## WORK TASK
The response should consist of the records that follow, printed exactly.

## STUDY MATERIAL
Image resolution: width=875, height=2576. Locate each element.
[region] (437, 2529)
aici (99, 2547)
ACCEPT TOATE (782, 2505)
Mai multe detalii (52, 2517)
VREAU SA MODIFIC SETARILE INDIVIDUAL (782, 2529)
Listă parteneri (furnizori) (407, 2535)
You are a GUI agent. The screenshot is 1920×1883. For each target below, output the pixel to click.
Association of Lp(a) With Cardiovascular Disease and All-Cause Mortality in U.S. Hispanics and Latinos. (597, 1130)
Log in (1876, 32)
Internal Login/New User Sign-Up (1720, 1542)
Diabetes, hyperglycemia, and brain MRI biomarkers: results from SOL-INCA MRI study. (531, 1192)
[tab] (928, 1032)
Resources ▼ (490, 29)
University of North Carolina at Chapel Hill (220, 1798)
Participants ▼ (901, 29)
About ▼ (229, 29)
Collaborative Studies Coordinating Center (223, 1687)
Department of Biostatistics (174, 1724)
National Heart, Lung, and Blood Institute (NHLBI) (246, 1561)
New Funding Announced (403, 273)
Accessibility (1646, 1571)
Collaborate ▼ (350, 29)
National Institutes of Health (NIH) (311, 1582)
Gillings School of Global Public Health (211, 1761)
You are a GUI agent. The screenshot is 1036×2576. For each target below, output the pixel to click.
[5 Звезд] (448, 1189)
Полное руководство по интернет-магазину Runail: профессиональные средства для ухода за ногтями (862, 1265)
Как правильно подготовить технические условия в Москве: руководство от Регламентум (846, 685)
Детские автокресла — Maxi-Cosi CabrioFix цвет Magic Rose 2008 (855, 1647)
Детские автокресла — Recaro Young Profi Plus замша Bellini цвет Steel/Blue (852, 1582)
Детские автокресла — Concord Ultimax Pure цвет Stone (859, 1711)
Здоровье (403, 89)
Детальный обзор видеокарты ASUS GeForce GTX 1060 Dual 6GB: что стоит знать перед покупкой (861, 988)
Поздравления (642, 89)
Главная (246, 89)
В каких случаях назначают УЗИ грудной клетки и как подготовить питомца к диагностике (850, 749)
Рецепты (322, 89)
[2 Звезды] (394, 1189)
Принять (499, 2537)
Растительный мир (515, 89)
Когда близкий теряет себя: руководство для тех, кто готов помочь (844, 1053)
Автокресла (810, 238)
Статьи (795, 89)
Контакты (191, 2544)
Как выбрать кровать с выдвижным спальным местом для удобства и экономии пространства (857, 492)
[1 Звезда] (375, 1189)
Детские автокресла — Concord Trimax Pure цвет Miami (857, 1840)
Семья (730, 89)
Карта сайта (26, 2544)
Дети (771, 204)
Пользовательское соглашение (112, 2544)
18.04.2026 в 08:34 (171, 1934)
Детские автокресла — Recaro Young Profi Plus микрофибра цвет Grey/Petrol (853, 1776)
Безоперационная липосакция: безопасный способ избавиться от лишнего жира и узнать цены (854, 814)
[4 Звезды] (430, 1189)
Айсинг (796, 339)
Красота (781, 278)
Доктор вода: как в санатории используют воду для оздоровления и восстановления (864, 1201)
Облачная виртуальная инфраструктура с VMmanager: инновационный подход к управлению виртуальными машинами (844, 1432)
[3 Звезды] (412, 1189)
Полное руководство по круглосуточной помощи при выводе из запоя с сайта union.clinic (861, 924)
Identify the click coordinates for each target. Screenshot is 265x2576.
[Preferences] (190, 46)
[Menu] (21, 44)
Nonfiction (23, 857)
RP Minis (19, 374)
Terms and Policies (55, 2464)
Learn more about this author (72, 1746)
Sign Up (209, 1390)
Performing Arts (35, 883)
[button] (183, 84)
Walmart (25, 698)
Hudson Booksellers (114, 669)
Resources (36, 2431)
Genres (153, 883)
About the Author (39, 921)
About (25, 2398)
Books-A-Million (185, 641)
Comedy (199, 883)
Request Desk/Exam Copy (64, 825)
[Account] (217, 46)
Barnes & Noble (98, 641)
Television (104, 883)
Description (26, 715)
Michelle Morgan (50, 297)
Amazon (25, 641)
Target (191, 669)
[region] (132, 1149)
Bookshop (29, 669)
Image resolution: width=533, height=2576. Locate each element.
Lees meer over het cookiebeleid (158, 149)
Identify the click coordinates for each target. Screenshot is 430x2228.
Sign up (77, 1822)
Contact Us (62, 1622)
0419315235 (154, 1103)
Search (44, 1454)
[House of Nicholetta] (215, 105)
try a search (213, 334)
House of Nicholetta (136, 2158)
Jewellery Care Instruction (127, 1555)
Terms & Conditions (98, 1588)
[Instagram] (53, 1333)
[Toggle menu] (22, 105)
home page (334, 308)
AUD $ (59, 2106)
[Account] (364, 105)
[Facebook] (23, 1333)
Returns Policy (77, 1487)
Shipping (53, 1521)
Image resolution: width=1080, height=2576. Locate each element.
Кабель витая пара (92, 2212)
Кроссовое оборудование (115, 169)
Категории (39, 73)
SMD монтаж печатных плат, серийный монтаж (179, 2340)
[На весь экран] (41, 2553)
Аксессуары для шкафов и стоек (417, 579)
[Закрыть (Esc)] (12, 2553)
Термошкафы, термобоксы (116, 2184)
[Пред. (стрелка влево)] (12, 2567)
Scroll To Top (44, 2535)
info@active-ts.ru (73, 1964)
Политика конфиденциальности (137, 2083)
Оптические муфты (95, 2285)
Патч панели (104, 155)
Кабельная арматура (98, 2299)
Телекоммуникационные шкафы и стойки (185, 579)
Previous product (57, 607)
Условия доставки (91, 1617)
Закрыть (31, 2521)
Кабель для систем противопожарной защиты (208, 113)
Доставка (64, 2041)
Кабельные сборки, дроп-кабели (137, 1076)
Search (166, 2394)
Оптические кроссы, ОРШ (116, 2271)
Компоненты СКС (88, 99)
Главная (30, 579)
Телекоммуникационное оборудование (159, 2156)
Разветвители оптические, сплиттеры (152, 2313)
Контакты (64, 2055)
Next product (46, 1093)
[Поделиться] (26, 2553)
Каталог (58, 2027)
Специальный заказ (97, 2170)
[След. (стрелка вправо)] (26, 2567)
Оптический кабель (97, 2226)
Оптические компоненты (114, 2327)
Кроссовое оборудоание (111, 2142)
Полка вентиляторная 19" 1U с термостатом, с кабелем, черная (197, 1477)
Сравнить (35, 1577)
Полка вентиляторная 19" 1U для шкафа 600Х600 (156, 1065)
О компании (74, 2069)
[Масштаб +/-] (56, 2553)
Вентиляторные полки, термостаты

## EXERCISE RESPONSE
Image resolution: width=875, height=2576. Locate each element.
[region] (437, 2529)
aici (99, 2547)
ACCEPT TOATE (782, 2505)
Mai multe detalii (52, 2517)
VREAU SA MODIFIC SETARILE INDIVIDUAL (782, 2529)
Listă parteneri (furnizori) (407, 2535)
You are a GUI agent. The screenshot is 1920×1883. For each target below, output the pixel to click.
Association of Lp(a) With Cardiovascular Disease and All-Cause Mortality in U.S. Hispanics and Latinos. (597, 1130)
Log in (1876, 32)
Internal Login/New User Sign-Up (1720, 1542)
Diabetes, hyperglycemia, and brain MRI biomarkers: results from SOL-INCA MRI study. (531, 1192)
[tab] (928, 1032)
Resources ▼ (490, 29)
University of North Carolina at Chapel Hill (220, 1798)
Participants ▼ (901, 29)
About ▼ (229, 29)
Collaborative Studies Coordinating Center (223, 1687)
Department of Biostatistics (174, 1724)
National Heart, Lung, and Blood Institute (NHLBI) (246, 1561)
New Funding Announced (403, 273)
Accessibility (1646, 1571)
Collaborate ▼ (350, 29)
National Institutes of Health (NIH) (311, 1582)
Gillings School of Global Public Health (211, 1761)
You are a GUI agent. The screenshot is 1036×2576. For each target below, output the pixel to click.
[5 Звезд] (448, 1189)
Полное руководство по интернет-магазину Runail: профессиональные средства для ухода за ногтями (862, 1265)
Как правильно подготовить технические условия в Москве: руководство от Регламентум (846, 685)
Детские автокресла — Maxi-Cosi CabrioFix цвет Magic Rose 2008 (855, 1647)
Детские автокресла — Recaro Young Profi Plus замша Bellini цвет Steel/Blue (852, 1582)
Детские автокресла — Concord Ultimax Pure цвет Stone (859, 1711)
Здоровье (403, 89)
Детальный обзор видеокарты ASUS GeForce GTX 1060 Dual 6GB: что стоит знать перед покупкой (861, 988)
Поздравления (642, 89)
Главная (246, 89)
В каких случаях назначают УЗИ грудной клетки и как подготовить питомца к диагностике (850, 749)
Рецепты (322, 89)
[2 Звезды] (394, 1189)
Принять (499, 2537)
Растительный мир (515, 89)
Когда близкий теряет себя: руководство для тех, кто готов помочь (844, 1053)
Автокресла (810, 238)
Статьи (795, 89)
Контакты (191, 2544)
Как выбрать кровать с выдвижным спальным местом для удобства и экономии пространства (857, 492)
[1 Звезда] (375, 1189)
Детские автокресла — Concord Trimax Pure цвет Miami (857, 1840)
Семья (730, 89)
Карта сайта (26, 2544)
Дети (771, 204)
Пользовательское соглашение (112, 2544)
18.04.2026 в 08:34 (171, 1934)
Детские автокресла — Recaro Young Profi Plus микрофибра цвет Grey/Petrol (853, 1776)
Безоперационная липосакция: безопасный способ избавиться от лишнего жира и узнать цены (854, 814)
[4 Звезды] (430, 1189)
Айсинг (796, 339)
Красота (781, 278)
Доктор вода: как в санатории используют воду для оздоровления и восстановления (864, 1201)
Облачная виртуальная инфраструктура с VMmanager: инновационный подход к управлению виртуальными машинами (844, 1432)
[3 Звезды] (412, 1189)
Полное руководство по круглосуточной помощи при выводе из запоя с сайта union.clinic (861, 924)
Identify the click coordinates for each target. Screenshot is 265x2576.
[Preferences] (190, 46)
[Menu] (21, 44)
Nonfiction (23, 857)
RP Minis (19, 374)
Terms and Policies (55, 2464)
Learn more about this author (72, 1746)
Sign Up (209, 1390)
Performing Arts (35, 883)
[button] (183, 84)
Walmart (25, 698)
Hudson Booksellers (114, 669)
Resources (36, 2431)
Genres (153, 883)
About the Author (39, 921)
About (25, 2398)
Books-A-Million (185, 641)
Comedy (199, 883)
Request Desk/Exam Copy (64, 825)
[Account] (217, 46)
Barnes & Noble (98, 641)
Television (104, 883)
Description (26, 715)
Michelle Morgan (50, 297)
Amazon (25, 641)
Target (191, 669)
[region] (132, 1149)
Bookshop (29, 669)
Image resolution: width=533, height=2576. Locate each element.
Lees meer over het cookiebeleid (158, 149)
Identify the click coordinates for each target. Screenshot is 430x2228.
Sign up (77, 1822)
Contact Us (62, 1622)
0419315235 (154, 1103)
Search (44, 1454)
[House of Nicholetta] (215, 105)
try a search (213, 334)
House of Nicholetta (136, 2158)
Jewellery Care Instruction (127, 1555)
Terms & Conditions (98, 1588)
[Instagram] (53, 1333)
[Toggle menu] (22, 105)
home page (334, 308)
AUD $ (59, 2106)
[Account] (364, 105)
[Facebook] (23, 1333)
Returns Policy (77, 1487)
Shipping (53, 1521)
Image resolution: width=1080, height=2576. Locate each element.
Кабель витая пара (92, 2212)
Кроссовое оборудование (115, 169)
Категории (39, 73)
SMD монтаж печатных плат, серийный монтаж (179, 2340)
[На весь экран] (41, 2553)
Аксессуары для шкафов и стоек (417, 579)
[Закрыть (Esc)] (12, 2553)
Термошкафы, термобоксы (116, 2184)
[Пред. (стрелка влево)] (12, 2567)
Scroll To Top (44, 2535)
info@active-ts.ru (73, 1964)
Политика конфиденциальности (137, 2083)
Оптические муфты (95, 2285)
Патч панели (104, 155)
Кабельная арматура (98, 2299)
Телекоммуникационные шкафы и стойки (185, 579)
Previous product (57, 607)
Условия доставки (91, 1617)
Закрыть (31, 2521)
Кабель для систем противопожарной защиты (208, 113)
Доставка (64, 2041)
Кабельные сборки, дроп-кабели (137, 1076)
Search (166, 2394)
Оптические кроссы, ОРШ (116, 2271)
Компоненты СКС (88, 99)
Главная (30, 579)
Телекоммуникационное оборудование (159, 2156)
Разветвители оптические, сплиттеры (152, 2313)
Контакты (64, 2055)
Next product (46, 1093)
[Поделиться] (26, 2553)
Каталог (58, 2027)
Специальный заказ (97, 2170)
[След. (стрелка вправо)] (26, 2567)
Оптический кабель (97, 2226)
Оптические компоненты (114, 2327)
Кроссовое оборудоание (111, 2142)
Полка вентиляторная 19" 1U с термостатом, с кабелем, черная (197, 1477)
Сравнить (35, 1577)
Полка вентиляторная 19" 1U для шкафа 600Х600 (156, 1065)
О компании (74, 2069)
[Масштаб +/-] (56, 2553)
Вентиляторные полки, термостаты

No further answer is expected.